WORK TO BE COMPLETED.
The lines to copy run from the one containing "Task: Click the green checkmark status icon" through the last line of the listing; copy them exactly and nothing more.

DATA UNDER STUDY.
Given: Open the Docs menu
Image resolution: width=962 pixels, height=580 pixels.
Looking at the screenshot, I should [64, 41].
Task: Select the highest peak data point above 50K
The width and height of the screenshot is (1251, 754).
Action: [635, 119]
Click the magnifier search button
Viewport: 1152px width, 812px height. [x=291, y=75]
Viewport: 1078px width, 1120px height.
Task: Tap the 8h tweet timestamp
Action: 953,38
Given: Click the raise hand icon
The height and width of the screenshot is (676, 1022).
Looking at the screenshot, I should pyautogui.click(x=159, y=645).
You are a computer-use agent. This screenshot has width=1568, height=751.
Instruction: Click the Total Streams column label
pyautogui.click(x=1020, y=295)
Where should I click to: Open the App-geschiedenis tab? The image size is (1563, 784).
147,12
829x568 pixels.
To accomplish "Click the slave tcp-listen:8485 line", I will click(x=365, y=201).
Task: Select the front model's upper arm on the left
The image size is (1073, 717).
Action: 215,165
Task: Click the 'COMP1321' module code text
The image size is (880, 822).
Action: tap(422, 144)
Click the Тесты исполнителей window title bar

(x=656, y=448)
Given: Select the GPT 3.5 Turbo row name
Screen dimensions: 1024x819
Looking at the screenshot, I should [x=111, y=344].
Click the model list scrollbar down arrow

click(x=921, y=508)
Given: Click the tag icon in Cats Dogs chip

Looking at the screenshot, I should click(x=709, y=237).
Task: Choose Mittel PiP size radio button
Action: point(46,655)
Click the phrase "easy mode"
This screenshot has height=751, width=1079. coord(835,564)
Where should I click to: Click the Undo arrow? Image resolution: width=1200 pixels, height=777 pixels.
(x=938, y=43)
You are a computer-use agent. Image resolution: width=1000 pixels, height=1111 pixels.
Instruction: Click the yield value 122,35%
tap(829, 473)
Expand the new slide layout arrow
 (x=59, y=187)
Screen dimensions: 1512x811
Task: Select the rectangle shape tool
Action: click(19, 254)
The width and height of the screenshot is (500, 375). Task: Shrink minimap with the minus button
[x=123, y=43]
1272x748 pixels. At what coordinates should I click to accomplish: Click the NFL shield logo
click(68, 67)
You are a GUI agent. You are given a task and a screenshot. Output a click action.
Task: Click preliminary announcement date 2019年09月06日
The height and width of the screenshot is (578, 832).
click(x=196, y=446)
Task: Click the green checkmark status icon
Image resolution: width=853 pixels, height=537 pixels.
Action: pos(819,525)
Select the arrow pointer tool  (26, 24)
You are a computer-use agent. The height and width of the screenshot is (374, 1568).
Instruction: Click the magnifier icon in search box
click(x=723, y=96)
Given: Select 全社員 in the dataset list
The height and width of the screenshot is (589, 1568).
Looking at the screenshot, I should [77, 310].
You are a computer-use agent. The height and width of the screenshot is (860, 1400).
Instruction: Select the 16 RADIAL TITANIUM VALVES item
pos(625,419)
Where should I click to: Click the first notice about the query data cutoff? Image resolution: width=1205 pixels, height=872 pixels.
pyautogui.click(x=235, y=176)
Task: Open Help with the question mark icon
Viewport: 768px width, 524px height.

ANSWER BELOW.
Task: Click the green checkmark status icon
Image resolution: width=853 pixels, height=537 pixels.
Action: pos(819,525)
Select the arrow pointer tool  (26, 24)
You are a computer-use agent. The height and width of the screenshot is (374, 1568).
Instruction: Click the magnifier icon in search box
click(x=723, y=96)
Given: Select 全社員 in the dataset list
The height and width of the screenshot is (589, 1568).
Looking at the screenshot, I should [77, 310].
You are a computer-use agent. The height and width of the screenshot is (860, 1400).
Instruction: Select the 16 RADIAL TITANIUM VALVES item
pos(625,419)
Where should I click to: Click the first notice about the query data cutoff? Image resolution: width=1205 pixels, height=872 pixels.
pyautogui.click(x=235, y=176)
Task: Open Help with the question mark icon
Viewport: 768px width, 524px height.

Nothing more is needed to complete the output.